Unfortunately there is no hard and fast standard amount or a set ratio, and it’s mostly opinion and your comfort level as a business owner. The standard “rule of thumb” is that most businesses will operate smoothly with enough cash reserves on hand to cover three to six months of average operating cash outflows. But you need to decide for yourself what your comfort level is, and several factors need to be considered.
Seasonal businesses will have to adjust the amount of cash on hand to sustain them depending on the time of year.
Are you expecting a rapid growth period on the near future?
Contrary to popular belief, growth actually puts a lot of stress on cash flow and increases cash needs.
Do you have immediate equipment or space upgrade needs?
If so, be sure to have a good understanding of the impact of those purchases on your cash flow.
To further define your comfort level, ask yourself some “what-if” scenarios – What if we lost our two or three best customers in the same month? What if 2008 and 2009 happened again and sales dropped 30% or more, how quickly could we adjust and how much cash would we need?
Now let’s quickly define what it is you want to cover for three to six months.
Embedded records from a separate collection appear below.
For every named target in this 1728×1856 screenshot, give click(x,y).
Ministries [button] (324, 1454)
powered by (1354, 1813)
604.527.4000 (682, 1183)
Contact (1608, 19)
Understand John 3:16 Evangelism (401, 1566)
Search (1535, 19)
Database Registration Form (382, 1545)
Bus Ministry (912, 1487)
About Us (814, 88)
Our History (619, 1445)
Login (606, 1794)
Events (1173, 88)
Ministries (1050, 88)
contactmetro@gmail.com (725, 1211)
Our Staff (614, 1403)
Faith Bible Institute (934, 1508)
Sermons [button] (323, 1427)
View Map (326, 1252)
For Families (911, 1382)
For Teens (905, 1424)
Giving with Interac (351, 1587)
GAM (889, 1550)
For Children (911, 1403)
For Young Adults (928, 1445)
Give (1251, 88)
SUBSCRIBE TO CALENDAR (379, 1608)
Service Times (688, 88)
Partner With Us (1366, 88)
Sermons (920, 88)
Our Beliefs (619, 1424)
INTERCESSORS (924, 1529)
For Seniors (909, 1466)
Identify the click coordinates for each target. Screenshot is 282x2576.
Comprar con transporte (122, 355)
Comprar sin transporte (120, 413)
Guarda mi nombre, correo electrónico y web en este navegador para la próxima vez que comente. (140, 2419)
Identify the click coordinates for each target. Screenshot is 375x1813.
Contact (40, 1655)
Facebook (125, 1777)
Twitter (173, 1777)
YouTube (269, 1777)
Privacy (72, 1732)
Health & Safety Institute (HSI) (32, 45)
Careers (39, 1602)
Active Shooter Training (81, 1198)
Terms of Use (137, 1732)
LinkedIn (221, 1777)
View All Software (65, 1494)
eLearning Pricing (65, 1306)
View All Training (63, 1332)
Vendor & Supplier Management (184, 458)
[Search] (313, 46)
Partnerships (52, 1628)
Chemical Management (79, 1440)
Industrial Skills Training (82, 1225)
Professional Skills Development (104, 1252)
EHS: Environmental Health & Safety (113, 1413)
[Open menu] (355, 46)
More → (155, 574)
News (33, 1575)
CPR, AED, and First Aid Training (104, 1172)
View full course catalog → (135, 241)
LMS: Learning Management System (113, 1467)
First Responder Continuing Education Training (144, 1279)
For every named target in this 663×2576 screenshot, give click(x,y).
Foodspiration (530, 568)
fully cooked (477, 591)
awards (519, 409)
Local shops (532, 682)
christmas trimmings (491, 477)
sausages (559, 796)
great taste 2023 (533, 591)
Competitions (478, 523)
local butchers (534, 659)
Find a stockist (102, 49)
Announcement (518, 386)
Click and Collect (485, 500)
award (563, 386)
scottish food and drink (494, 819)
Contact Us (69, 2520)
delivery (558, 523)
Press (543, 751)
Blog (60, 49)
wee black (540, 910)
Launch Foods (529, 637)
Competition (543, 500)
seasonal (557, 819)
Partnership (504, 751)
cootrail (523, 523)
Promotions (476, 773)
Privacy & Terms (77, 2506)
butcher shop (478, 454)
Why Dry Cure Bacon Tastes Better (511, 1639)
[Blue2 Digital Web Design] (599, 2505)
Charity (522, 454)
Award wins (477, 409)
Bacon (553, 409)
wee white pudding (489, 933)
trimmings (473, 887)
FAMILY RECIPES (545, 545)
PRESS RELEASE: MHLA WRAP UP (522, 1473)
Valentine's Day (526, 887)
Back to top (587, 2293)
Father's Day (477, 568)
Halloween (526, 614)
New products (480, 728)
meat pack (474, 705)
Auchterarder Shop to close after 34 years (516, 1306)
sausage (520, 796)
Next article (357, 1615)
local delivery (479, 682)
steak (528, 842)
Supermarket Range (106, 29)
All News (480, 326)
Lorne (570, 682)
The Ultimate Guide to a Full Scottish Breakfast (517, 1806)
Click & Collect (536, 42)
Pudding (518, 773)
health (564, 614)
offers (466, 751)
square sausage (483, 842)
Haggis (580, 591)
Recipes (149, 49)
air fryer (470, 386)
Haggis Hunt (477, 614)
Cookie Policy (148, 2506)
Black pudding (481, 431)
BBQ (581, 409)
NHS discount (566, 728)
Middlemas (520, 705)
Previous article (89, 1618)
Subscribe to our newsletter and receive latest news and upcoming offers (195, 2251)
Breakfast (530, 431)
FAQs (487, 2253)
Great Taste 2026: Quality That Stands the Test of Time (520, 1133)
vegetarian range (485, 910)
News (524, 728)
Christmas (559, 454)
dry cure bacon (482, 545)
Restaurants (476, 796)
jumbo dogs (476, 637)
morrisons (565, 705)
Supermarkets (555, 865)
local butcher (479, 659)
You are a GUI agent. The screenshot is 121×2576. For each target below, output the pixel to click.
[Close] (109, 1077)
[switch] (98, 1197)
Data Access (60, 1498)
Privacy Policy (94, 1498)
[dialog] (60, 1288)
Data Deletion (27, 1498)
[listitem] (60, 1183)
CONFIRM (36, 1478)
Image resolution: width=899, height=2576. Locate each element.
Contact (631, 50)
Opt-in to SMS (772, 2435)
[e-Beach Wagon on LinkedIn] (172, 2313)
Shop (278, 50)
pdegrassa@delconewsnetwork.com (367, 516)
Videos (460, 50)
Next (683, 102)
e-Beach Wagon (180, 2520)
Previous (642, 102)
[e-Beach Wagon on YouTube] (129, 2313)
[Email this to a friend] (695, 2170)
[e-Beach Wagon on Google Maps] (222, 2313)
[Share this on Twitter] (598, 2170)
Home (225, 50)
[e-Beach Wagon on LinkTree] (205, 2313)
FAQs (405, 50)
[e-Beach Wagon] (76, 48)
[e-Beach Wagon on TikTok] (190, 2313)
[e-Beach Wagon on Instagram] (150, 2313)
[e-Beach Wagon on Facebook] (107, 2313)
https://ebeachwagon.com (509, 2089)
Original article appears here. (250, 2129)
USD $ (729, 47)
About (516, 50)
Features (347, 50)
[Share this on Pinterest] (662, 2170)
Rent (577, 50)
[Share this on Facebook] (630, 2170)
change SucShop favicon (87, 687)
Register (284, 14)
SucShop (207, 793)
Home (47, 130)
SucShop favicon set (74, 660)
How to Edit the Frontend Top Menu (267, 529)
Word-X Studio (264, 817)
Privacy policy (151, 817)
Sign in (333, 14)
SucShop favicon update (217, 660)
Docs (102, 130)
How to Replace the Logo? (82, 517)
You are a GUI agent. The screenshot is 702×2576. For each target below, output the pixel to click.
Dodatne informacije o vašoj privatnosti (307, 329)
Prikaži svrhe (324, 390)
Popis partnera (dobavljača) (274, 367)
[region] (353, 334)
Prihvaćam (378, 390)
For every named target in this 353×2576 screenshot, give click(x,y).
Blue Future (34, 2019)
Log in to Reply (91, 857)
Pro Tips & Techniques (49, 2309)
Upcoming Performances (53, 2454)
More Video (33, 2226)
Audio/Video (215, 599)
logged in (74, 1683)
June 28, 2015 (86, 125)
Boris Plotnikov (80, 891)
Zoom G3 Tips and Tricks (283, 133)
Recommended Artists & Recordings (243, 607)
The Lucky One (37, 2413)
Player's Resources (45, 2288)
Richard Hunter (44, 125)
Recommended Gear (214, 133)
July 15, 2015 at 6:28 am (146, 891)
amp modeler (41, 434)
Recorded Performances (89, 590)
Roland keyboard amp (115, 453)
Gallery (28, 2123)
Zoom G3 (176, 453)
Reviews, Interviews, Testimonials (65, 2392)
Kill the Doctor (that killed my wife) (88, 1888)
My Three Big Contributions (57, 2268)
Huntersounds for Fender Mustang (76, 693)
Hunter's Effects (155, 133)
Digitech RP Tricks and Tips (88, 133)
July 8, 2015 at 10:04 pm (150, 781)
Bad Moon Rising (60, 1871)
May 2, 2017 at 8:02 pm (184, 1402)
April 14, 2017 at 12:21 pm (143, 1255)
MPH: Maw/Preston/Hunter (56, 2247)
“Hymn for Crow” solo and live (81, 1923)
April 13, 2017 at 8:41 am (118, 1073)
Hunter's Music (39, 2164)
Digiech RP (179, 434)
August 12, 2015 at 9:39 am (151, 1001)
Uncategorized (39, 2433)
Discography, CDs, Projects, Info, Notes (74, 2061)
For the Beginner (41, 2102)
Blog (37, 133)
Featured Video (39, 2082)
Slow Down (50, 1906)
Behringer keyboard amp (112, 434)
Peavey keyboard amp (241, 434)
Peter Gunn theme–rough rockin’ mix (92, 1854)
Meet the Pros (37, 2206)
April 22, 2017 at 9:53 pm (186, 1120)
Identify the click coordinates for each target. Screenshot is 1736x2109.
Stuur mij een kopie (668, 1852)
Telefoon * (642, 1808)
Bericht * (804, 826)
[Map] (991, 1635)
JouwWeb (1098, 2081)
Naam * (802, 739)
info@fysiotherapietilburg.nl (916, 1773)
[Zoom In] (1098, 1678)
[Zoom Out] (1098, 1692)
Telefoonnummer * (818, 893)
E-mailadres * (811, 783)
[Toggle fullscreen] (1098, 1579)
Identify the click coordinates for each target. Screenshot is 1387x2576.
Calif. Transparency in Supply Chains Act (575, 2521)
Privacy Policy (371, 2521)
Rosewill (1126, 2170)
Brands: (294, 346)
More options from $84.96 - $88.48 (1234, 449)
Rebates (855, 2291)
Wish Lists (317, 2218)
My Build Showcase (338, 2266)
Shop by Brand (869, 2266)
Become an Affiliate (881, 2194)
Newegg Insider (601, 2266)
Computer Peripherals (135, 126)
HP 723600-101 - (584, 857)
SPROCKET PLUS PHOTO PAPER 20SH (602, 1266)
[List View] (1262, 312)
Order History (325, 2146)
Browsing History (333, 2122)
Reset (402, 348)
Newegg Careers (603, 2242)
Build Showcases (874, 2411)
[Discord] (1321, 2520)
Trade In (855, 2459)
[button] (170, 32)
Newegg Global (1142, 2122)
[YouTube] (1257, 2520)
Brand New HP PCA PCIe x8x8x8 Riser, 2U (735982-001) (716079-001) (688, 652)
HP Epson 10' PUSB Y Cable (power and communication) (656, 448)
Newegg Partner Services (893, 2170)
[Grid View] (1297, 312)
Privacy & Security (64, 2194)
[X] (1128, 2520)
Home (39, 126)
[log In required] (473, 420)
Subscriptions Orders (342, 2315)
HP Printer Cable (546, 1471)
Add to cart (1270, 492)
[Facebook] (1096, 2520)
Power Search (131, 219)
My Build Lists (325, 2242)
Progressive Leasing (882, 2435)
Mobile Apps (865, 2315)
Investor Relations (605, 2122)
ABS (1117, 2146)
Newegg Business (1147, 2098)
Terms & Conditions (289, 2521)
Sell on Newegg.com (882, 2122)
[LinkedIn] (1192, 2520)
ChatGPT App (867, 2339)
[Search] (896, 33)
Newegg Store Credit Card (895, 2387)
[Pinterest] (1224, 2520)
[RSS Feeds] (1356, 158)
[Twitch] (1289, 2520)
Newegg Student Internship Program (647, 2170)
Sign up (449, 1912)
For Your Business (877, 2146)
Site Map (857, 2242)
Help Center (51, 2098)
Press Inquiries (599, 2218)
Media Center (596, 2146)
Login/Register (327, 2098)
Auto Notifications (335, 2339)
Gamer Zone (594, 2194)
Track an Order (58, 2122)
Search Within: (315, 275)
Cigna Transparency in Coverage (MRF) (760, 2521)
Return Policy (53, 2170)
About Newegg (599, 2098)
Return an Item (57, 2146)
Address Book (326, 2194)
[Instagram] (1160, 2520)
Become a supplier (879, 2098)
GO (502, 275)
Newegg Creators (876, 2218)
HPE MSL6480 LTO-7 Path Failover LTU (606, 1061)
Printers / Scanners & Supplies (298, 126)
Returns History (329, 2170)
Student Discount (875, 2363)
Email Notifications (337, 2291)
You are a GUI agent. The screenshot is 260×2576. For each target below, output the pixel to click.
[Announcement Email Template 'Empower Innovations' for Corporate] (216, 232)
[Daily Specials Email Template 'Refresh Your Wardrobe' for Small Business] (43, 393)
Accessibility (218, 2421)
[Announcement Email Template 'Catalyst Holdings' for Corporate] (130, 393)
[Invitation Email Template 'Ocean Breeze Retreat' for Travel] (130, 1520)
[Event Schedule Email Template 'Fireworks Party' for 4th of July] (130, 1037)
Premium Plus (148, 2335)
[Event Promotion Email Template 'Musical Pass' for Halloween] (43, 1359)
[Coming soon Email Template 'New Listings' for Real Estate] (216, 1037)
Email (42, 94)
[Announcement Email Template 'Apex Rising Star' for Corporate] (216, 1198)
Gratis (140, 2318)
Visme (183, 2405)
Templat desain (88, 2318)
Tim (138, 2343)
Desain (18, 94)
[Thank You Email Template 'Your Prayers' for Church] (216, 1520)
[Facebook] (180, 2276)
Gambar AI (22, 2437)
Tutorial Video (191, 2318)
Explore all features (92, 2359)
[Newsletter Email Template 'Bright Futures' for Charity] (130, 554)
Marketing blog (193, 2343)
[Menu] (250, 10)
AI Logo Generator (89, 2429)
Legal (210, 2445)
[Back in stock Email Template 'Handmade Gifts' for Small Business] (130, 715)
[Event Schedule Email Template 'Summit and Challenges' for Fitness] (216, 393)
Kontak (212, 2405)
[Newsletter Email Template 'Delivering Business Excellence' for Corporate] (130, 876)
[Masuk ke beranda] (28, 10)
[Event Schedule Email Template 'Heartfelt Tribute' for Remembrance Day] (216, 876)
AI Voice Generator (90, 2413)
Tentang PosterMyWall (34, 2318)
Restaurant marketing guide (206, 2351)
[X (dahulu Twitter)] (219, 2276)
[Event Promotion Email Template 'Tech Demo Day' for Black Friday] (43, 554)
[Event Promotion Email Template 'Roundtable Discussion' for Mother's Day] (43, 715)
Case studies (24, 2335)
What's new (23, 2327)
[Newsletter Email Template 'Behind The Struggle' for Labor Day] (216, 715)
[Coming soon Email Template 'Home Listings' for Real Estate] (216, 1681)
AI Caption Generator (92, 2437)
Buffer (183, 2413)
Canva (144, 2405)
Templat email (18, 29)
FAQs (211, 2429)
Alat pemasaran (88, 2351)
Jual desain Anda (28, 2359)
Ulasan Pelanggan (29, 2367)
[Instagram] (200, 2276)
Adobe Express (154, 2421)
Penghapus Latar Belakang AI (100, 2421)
First calculate your average monthly “cash” overhead costs, such as rent, utilities, insurance, administrative staff, leases, debt service requirements, etc. Next calculate your average monthly production costs based on average monthly sales – if sales dropped drastically you’ll most likely want to continue to maintain minimal inventory levels or manufacturing output for a short time, and if you’re a service provider you’ll want to continue to fund salaries and benefits for key personnel – yes, that includes you, the owner. Combine your overhead and production costs to come up with your three to six months figures.
Now that you’ve done that, which is it, three or six months average operating expenses?
Hard to say, and like I said some of it depends on your comfort level. It should also be guided by your strategic business plans for the next 12 to 24 months. Those strategic business plans should include some full financial statement projections that are reviewed at least quarterly. Full financial projections are the only way I know of to truly answer the question of how much cash your business will need, when your business will need it, and where it’s going to come from.
With full financial projections you can see how the cash reserves in your business will react to different scenarios and adjust accordingly. Short of that, at least you can use the above to establish the rule of thumb for your business.